> _Records supplied_:

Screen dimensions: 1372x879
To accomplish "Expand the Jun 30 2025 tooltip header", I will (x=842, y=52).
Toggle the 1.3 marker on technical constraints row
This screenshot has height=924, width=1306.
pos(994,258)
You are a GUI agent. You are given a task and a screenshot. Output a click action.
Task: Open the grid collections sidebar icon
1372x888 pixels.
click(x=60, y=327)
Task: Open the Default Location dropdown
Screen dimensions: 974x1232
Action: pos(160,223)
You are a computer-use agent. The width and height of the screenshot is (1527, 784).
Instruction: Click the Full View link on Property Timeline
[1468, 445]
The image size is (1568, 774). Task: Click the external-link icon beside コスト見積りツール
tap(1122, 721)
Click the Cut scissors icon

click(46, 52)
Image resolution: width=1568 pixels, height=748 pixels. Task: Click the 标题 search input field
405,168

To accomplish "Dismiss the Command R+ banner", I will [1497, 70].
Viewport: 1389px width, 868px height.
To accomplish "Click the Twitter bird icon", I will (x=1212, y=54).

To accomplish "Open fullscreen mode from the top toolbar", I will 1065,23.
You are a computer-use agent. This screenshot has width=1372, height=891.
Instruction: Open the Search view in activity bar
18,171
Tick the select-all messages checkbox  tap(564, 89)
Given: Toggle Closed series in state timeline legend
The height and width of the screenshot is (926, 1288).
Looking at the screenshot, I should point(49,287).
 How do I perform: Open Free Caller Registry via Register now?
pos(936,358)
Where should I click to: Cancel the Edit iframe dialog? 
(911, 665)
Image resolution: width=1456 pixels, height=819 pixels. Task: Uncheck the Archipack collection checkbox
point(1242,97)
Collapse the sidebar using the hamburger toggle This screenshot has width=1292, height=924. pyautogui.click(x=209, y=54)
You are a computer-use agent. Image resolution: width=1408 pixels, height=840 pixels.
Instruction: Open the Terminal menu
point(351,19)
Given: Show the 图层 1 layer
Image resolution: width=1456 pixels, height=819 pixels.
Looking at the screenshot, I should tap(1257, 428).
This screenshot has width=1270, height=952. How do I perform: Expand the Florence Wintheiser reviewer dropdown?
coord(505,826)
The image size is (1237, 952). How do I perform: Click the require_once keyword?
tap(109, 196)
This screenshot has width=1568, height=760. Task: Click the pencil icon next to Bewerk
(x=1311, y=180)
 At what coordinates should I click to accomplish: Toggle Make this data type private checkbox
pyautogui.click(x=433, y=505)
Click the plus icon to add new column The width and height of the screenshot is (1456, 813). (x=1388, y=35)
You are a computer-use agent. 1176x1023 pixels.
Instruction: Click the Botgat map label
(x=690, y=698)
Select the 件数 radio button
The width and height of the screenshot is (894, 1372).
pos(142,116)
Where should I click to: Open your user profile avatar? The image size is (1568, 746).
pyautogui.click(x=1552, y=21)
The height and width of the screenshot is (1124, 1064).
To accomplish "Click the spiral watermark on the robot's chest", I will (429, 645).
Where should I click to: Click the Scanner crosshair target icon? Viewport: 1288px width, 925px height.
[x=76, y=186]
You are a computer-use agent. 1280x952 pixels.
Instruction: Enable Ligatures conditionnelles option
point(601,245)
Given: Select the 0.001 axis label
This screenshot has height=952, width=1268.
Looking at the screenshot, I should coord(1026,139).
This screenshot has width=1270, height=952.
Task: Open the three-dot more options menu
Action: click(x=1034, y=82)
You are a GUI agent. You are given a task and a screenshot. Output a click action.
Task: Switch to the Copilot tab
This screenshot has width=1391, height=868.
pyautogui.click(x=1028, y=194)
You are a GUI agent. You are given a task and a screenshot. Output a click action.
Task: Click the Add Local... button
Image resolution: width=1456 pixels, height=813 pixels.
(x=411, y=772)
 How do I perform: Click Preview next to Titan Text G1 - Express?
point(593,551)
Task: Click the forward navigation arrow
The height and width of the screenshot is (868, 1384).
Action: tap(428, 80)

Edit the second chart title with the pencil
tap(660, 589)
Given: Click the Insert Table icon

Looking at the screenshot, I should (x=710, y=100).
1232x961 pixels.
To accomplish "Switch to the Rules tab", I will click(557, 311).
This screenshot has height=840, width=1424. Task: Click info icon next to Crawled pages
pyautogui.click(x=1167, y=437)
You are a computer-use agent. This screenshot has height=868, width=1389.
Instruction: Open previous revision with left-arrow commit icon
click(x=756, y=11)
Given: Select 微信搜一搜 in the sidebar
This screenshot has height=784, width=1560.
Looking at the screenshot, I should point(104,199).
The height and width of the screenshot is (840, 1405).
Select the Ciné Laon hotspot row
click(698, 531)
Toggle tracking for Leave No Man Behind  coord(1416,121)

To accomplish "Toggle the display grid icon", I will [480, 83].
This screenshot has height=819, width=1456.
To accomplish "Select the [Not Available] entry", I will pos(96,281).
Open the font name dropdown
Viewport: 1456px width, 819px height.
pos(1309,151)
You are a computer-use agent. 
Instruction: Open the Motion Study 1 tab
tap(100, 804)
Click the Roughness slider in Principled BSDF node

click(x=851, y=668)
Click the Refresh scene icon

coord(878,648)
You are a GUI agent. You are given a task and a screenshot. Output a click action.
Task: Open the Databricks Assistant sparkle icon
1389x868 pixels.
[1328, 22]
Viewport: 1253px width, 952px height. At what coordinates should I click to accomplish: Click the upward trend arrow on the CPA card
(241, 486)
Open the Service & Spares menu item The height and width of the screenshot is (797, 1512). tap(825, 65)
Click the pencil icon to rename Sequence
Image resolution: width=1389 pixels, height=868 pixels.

> _Exercise description_: Every record above should be output exactly.

> _Reply_:
Screen dimensions: 1372x879
To accomplish "Expand the Jun 30 2025 tooltip header", I will (x=842, y=52).
Toggle the 1.3 marker on technical constraints row
This screenshot has height=924, width=1306.
pos(994,258)
You are a GUI agent. You are given a task and a screenshot. Output a click action.
Task: Open the grid collections sidebar icon
1372x888 pixels.
click(x=60, y=327)
Task: Open the Default Location dropdown
Screen dimensions: 974x1232
Action: pos(160,223)
You are a computer-use agent. The width and height of the screenshot is (1527, 784).
Instruction: Click the Full View link on Property Timeline
[1468, 445]
The image size is (1568, 774). Task: Click the external-link icon beside コスト見積りツール
tap(1122, 721)
Click the Cut scissors icon

click(46, 52)
Image resolution: width=1568 pixels, height=748 pixels. Task: Click the 标题 search input field
405,168

To accomplish "Dismiss the Command R+ banner", I will [1497, 70].
Viewport: 1389px width, 868px height.
To accomplish "Click the Twitter bird icon", I will (x=1212, y=54).

To accomplish "Open fullscreen mode from the top toolbar", I will 1065,23.
You are a computer-use agent. This screenshot has width=1372, height=891.
Instruction: Open the Search view in activity bar
18,171
Tick the select-all messages checkbox  tap(564, 89)
Given: Toggle Closed series in state timeline legend
The height and width of the screenshot is (926, 1288).
Looking at the screenshot, I should point(49,287).
 How do I perform: Open Free Caller Registry via Register now?
pos(936,358)
Where should I click to: Cancel the Edit iframe dialog? 
(911, 665)
Image resolution: width=1456 pixels, height=819 pixels. Task: Uncheck the Archipack collection checkbox
point(1242,97)
Collapse the sidebar using the hamburger toggle This screenshot has width=1292, height=924. pyautogui.click(x=209, y=54)
You are a computer-use agent. Image resolution: width=1408 pixels, height=840 pixels.
Instruction: Open the Terminal menu
point(351,19)
Given: Show the 图层 1 layer
Image resolution: width=1456 pixels, height=819 pixels.
Looking at the screenshot, I should tap(1257, 428).
This screenshot has width=1270, height=952. How do I perform: Expand the Florence Wintheiser reviewer dropdown?
coord(505,826)
The image size is (1237, 952). How do I perform: Click the require_once keyword?
tap(109, 196)
This screenshot has width=1568, height=760. Task: Click the pencil icon next to Bewerk
(x=1311, y=180)
 At what coordinates should I click to accomplish: Toggle Make this data type private checkbox
pyautogui.click(x=433, y=505)
Click the plus icon to add new column The width and height of the screenshot is (1456, 813). (x=1388, y=35)
You are a computer-use agent. 1176x1023 pixels.
Instruction: Click the Botgat map label
(x=690, y=698)
Select the 件数 radio button
The width and height of the screenshot is (894, 1372).
pos(142,116)
Where should I click to: Open your user profile avatar? The image size is (1568, 746).
pyautogui.click(x=1552, y=21)
The height and width of the screenshot is (1124, 1064).
To accomplish "Click the spiral watermark on the robot's chest", I will (429, 645).
Where should I click to: Click the Scanner crosshair target icon? Viewport: 1288px width, 925px height.
[x=76, y=186]
You are a computer-use agent. 1280x952 pixels.
Instruction: Enable Ligatures conditionnelles option
point(601,245)
Given: Select the 0.001 axis label
This screenshot has height=952, width=1268.
Looking at the screenshot, I should coord(1026,139).
This screenshot has width=1270, height=952.
Task: Open the three-dot more options menu
Action: click(x=1034, y=82)
You are a GUI agent. You are given a task and a screenshot. Output a click action.
Task: Switch to the Copilot tab
This screenshot has width=1391, height=868.
pyautogui.click(x=1028, y=194)
You are a GUI agent. You are given a task and a screenshot. Output a click action.
Task: Click the Add Local... button
Image resolution: width=1456 pixels, height=813 pixels.
(x=411, y=772)
 How do I perform: Click Preview next to Titan Text G1 - Express?
point(593,551)
Task: Click the forward navigation arrow
The height and width of the screenshot is (868, 1384).
Action: tap(428, 80)

Edit the second chart title with the pencil
tap(660, 589)
Given: Click the Insert Table icon

Looking at the screenshot, I should (x=710, y=100).
1232x961 pixels.
To accomplish "Switch to the Rules tab", I will click(557, 311).
This screenshot has height=840, width=1424. Task: Click info icon next to Crawled pages
pyautogui.click(x=1167, y=437)
You are a computer-use agent. This screenshot has height=868, width=1389.
Instruction: Open previous revision with left-arrow commit icon
click(x=756, y=11)
Given: Select 微信搜一搜 in the sidebar
This screenshot has height=784, width=1560.
Looking at the screenshot, I should point(104,199).
The height and width of the screenshot is (840, 1405).
Select the Ciné Laon hotspot row
click(698, 531)
Toggle tracking for Leave No Man Behind  coord(1416,121)

To accomplish "Toggle the display grid icon", I will [480, 83].
This screenshot has height=819, width=1456.
To accomplish "Select the [Not Available] entry", I will pos(96,281).
Open the font name dropdown
Viewport: 1456px width, 819px height.
pos(1309,151)
You are a computer-use agent. 
Instruction: Open the Motion Study 1 tab
tap(100, 804)
Click the Roughness slider in Principled BSDF node

click(x=851, y=668)
Click the Refresh scene icon

coord(878,648)
You are a GUI agent. You are given a task and a screenshot. Output a click action.
Task: Open the Databricks Assistant sparkle icon
1389x868 pixels.
[1328, 22]
Viewport: 1253px width, 952px height. At what coordinates should I click to accomplish: Click the upward trend arrow on the CPA card
(241, 486)
Open the Service & Spares menu item The height and width of the screenshot is (797, 1512). tap(825, 65)
Click the pencil icon to rename Sequence
Image resolution: width=1389 pixels, height=868 pixels.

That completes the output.